* [RFC] wait*() induced tasklist_lock starvation
@ 2014-01-26 23:04 David Rientjes
2014-01-27 17:48 ` Oleg Nesterov
0 siblings, 1 reply; 2+ messages in thread
From: David Rientjes @ 2014-01-26 23:04 UTC (permalink / raw)
To: Oleg Nesterov; +Cc: Andrew Morton, linux-kernel
Hi Oleg,
We've found that it's pretty easy to cause NMI watchdog timeouts due to
tasklist_lock starvation by using repeated wait4(), waitid(), or waitpid()
since it takes the readside of the lock and cascading calls to the
syscalls from multiple processes will starve anything in the fork() or
exit() path that is waiting on the writeside with irqs disabled.
The only way I've been able to remedy this problem is by serializing the
taking of the readside of this lock with a spinlock specifically for these
syscalls, otherwise my testcase will panic any machine if we panic on
these NMI watchdog timeouts, which we do.

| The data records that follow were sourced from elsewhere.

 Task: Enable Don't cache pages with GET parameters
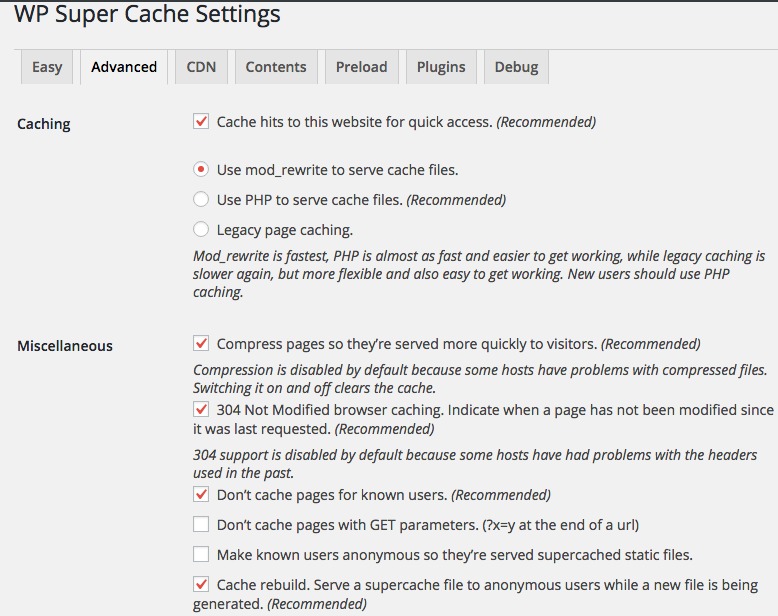(201, 525)
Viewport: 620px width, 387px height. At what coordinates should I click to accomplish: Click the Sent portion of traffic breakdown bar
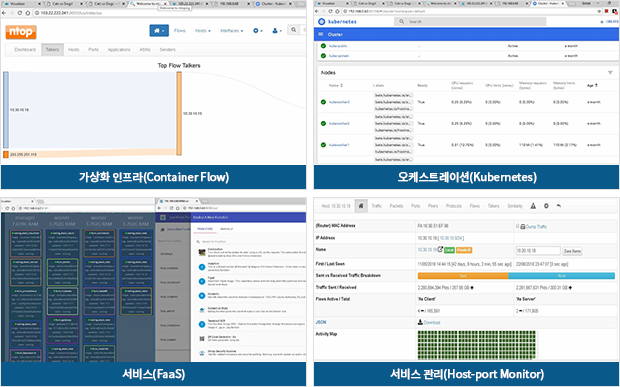463,276

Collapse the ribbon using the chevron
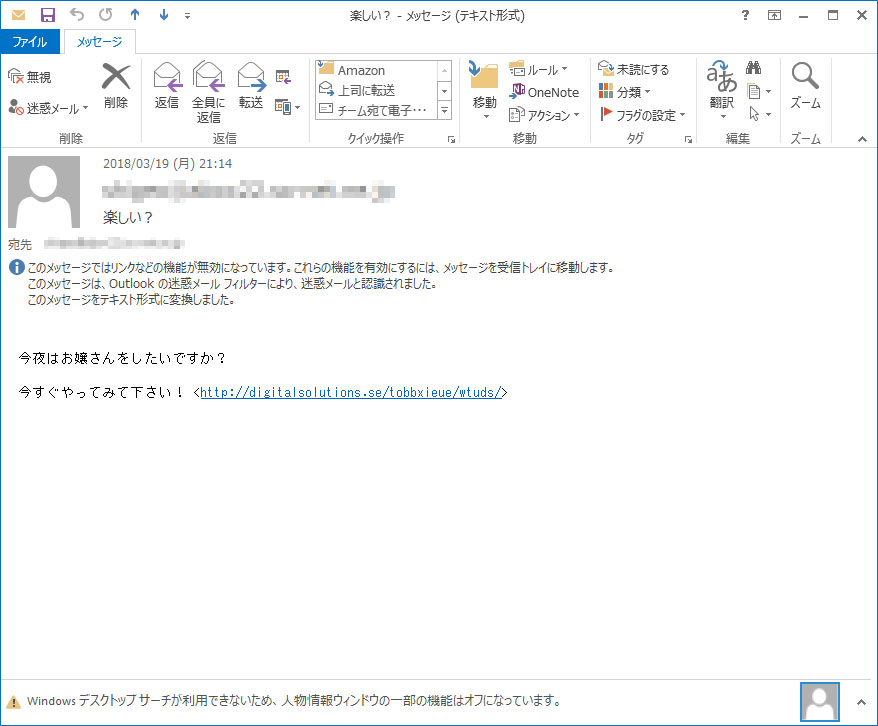coord(862,139)
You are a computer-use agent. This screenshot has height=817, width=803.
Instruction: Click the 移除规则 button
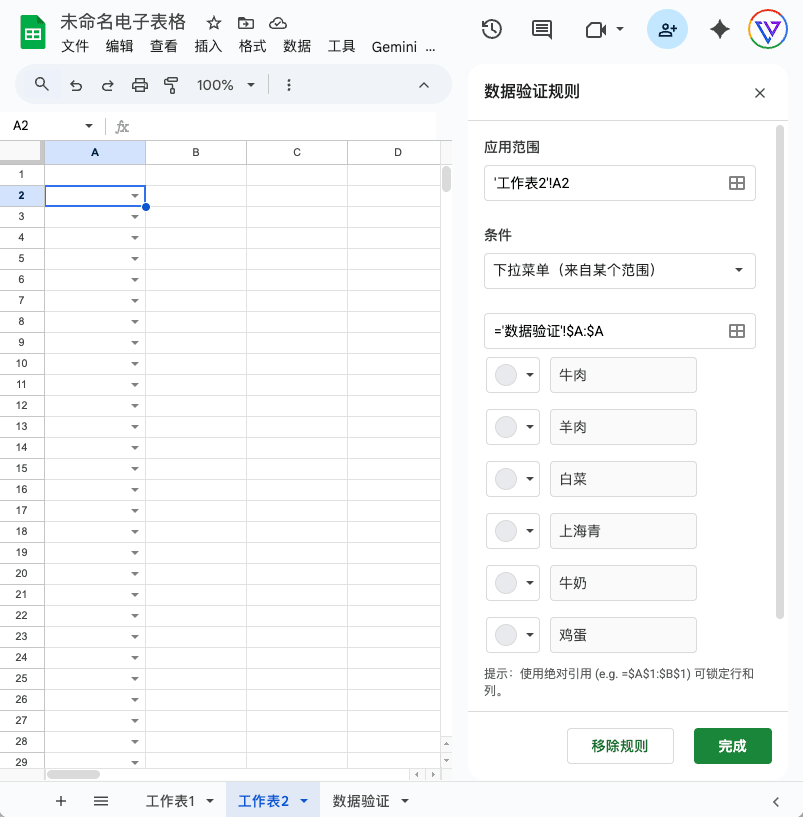(619, 746)
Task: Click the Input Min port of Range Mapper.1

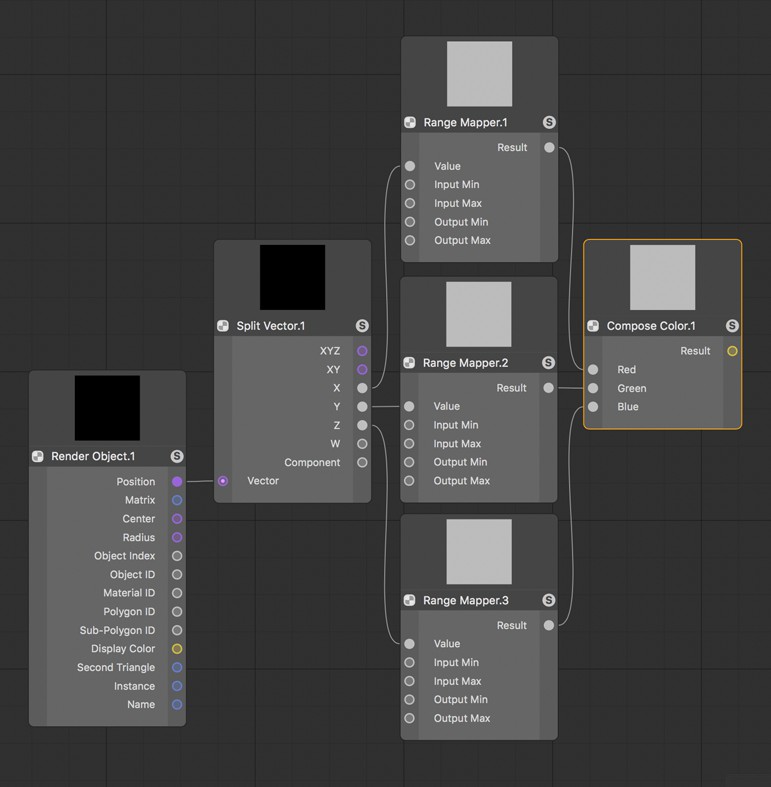Action: 410,185
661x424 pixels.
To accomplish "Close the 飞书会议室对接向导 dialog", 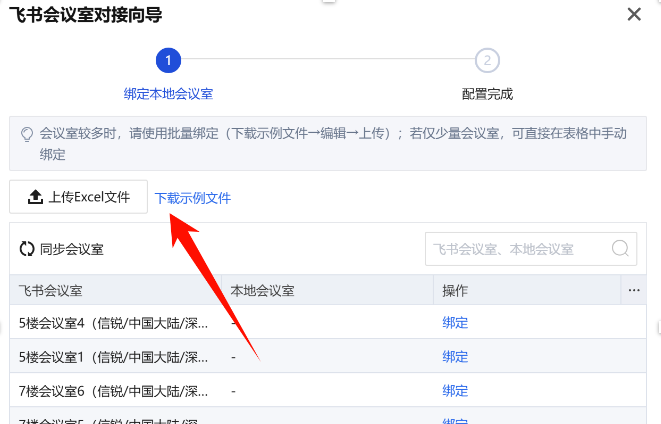I will coord(633,14).
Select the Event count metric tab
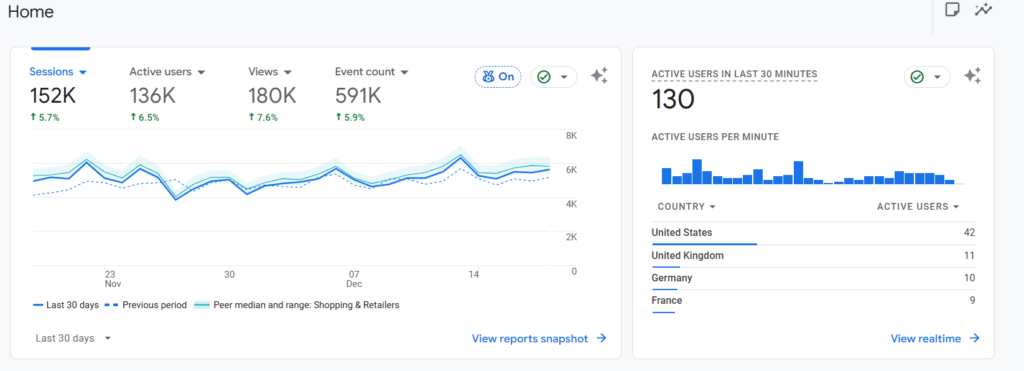 (x=372, y=72)
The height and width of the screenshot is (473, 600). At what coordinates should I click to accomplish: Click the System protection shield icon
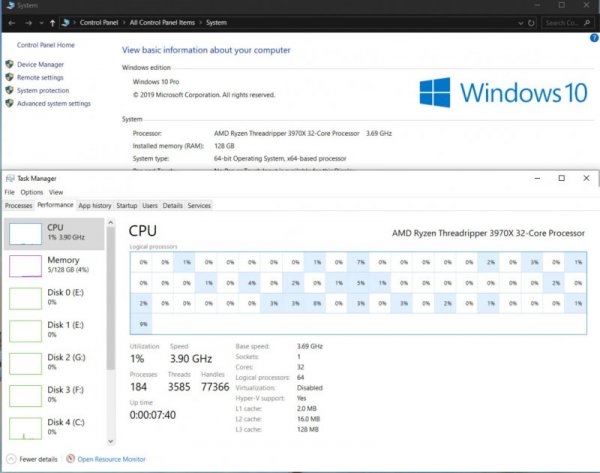pyautogui.click(x=8, y=90)
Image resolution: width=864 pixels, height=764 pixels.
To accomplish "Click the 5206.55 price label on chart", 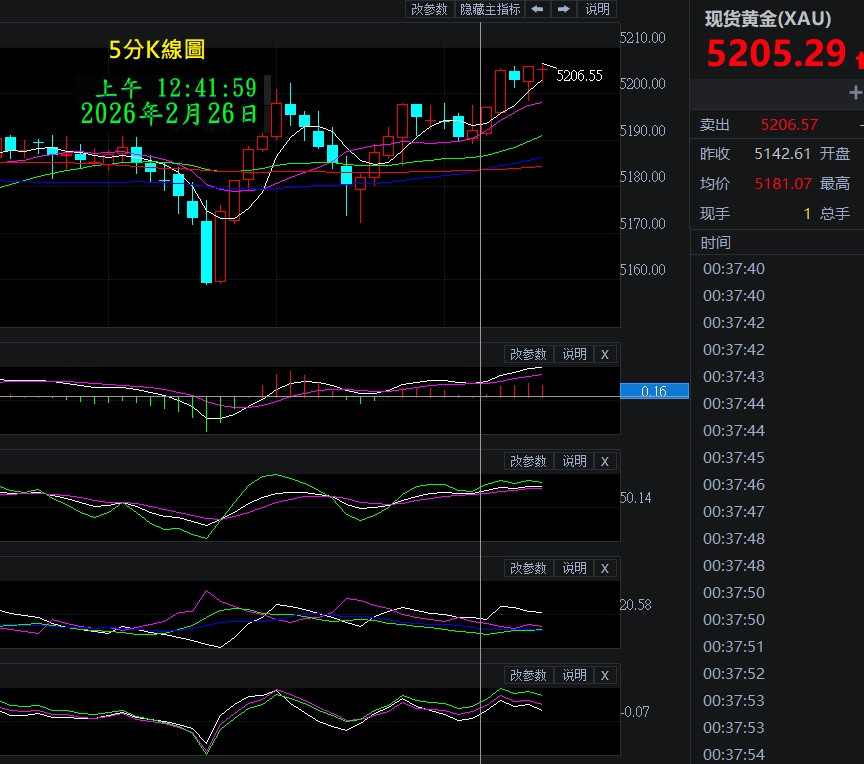I will coord(579,76).
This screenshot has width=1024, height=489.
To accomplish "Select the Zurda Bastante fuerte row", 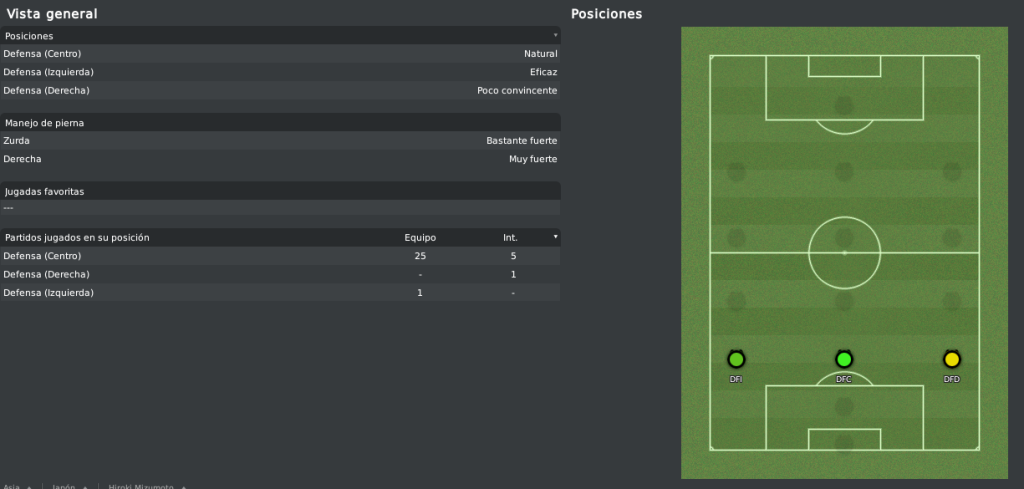I will (280, 140).
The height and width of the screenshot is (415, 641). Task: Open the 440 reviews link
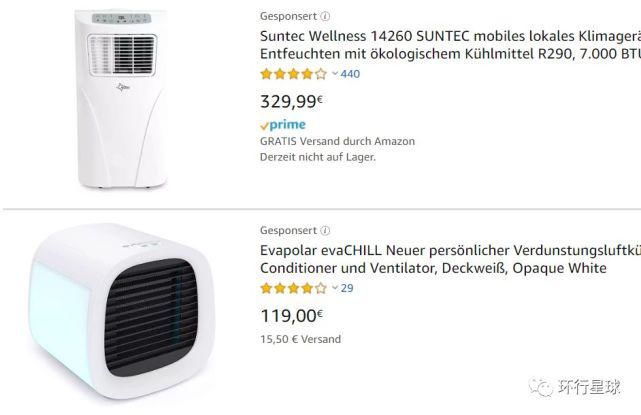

Is there any way we can do this in a less expensive way? Or is it just
another case of tasklist_lock problems that needs a major overhaul?
---
kernel/exit.c | 14 ++++++++++++++
1 file changed, 14 insertions(+)
diff --git a/kernel/exit.c b/kernel/exit.c
--- a/kernel/exit.c
+++ b/kernel/exit.c
@@ -59,6 +59,14 @@
#include <asm/pgtable.h>
#include <asm/mmu_context.h>
+/*
+ * Ensures the wait family of syscalls -- wait4(), waitid(), and waitpid() --
+ * don't cascade taking readside of tasklist_lock which will starve processes
+ * doing fork() or exit() and cause NMI watchdog timeouts with interrupts
+ * disabled.
+ */
+static DEFINE_SPINLOCK(wait_lock);
+
static void exit_mm(struct task_struct * tsk);
static void __unhash_process(struct task_struct *p, bool group_dead)
@@ -1028,6 +1036,7 @@ static int wait_task_zombie(struct wait_opts *wo, struct task_struct *p)
get_task_struct(p);
read_unlock(&tasklist_lock);
+ spin_unlock(&wait_lock);
if ((exit_code & 0x7f) == 0) {
why = CLD_EXITED;
status = exit_code >> 8;
@@ -1112,6 +1121,7 @@ static int wait_task_zombie(struct wait_opts *wo, struct task_struct *p)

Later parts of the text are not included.